Tier 1 outpatient medication (preferred generics)

  • $5 copay for a 30-day or less supply
  • Includes “multi-source” medications
  • There are “7 exclusionary criteria” that must be met for a medication to be included in Tier 1:
    • VA’s acquisition cost must be less than or equal to $10 for a 30-day supply
    • Tier 1 excludes topical creams, products used to treat musculoskeletal conditions, antihistamines, and steroid-containing medications.
    • Tier 1 excludes medications often used for short time periods and/or for acute skin infections or conditions
    • Tier 1 medications must be on the VA National Formulary
    • Tier 1 excludes antibiotics primarily used for short periods of time to treat infections
    • Tier 1 medications must be primarily prescribed to either treat or manage a chronic condition, or to reduce the risk of adverse health outcomes of secondary conditions
    • Tier 1 medications are for conditions that persist for 3 months or more [considered chronic for this purpose]

The medications that can be included in Tier 1 must satisfy exclusionary criteria and be among the top 75 most commonly prescribed multi-source medications (subject to VA periodic review). Additional considerations include the clinical value of the medication and the VA’s available budgetary resources. Cost is definitely a factor in the VA’s decision-making processas published January 5, 2016, in the Federal Register as a Proposed Rule:

“…Although we believe that lowering copayments for prescription medications would improve clinical outcomes for veterans who take those medications, for budgetary reasons we must limit the number of medications that would qualify for a lower copayment amount as selected multi-source medications.”

Tier 2 outpatient medication (non-preferred generics and some over-the-counter medications)

  • $8 copay for a 30-day or less supply
  • Includes “multi-source” medications
  • Includes the medications that do not meet VA’s established criteria for medications in Tier 1

Tier 3 outpatient medication (brand name medications)

  • $11 copay for a 30-day or less supply
  • Includes medications under patent protection and exclusivity (no generic versions) that are not multi-source medications
  • “…medications approved by the FDA under a New Drug Application (NDA)…” “FDA publishes a list of the medications approved under NDAs on its website at fda.gov

Annual limit on copayments

The annual cap is lowered to $700 for all veterans required to pay medication copayments.

Why the VA is making these changes

  • Concerns that the VA is not competitive with non-VA copayments (medications are cheaper somewhere else)
  • Concerns that Veteran patients are not taking medications as described because of the cost
  • Concerns that Veteran patients are “price-shopping” for outpatient medications, increasing the likelihood of “fragmented care” (i.e., the VA providers are unaware of medication usage)

Definitions

What does “medication” mean?

The VA defines “medication” as prescription and over-the-counter medications. The term excludes medical supplies and devices, as well as oral nutritional supplements.

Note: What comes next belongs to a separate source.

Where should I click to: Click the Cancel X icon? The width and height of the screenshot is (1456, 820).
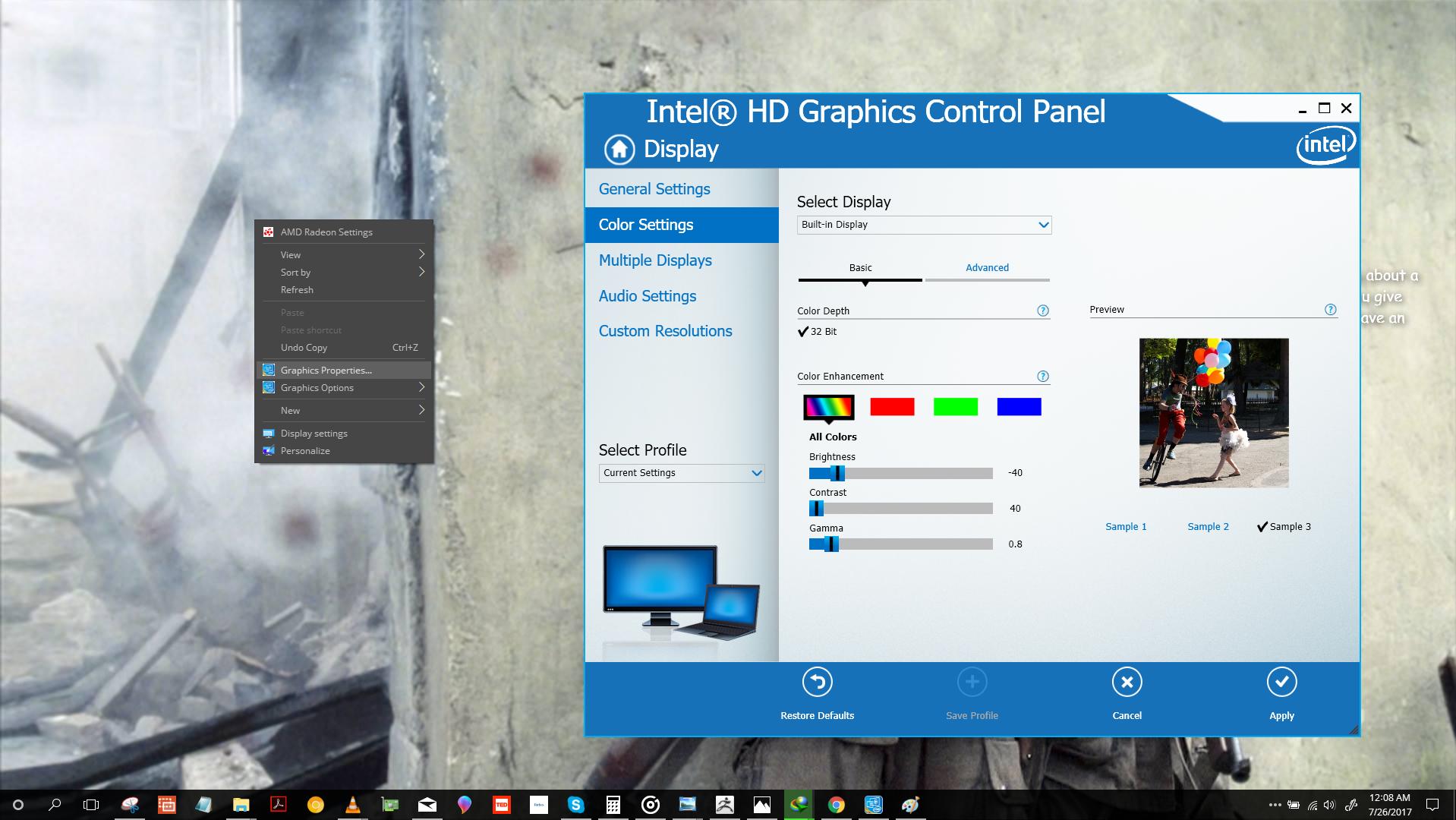tap(1127, 683)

What does “multi-source medication” mean?

For the purpose of this new VA copayment structure, the VA has defined “multi-source medication” as medication that is available from multiple sources.

Copayment Waivers

Federal Regulation provides an opportunity for a veteran to request a waiver of medication copayment charges:

  • Must submit a VA Form 5655 Financial Status Report
  • Make the waiver request within 180 days after date of notice of indebtedness (may be extended under limited circumstances)
  • The Consolidated Patient Account Center (CPAC) Chief Financial Offer may waive all or part of the claimant’s debts
  • The “equity and good conscience” standard will apply (essentially the decision “to waive or not to waive” must be reasonable and not be unduly favorable or adverse to either the Veteran or the Government).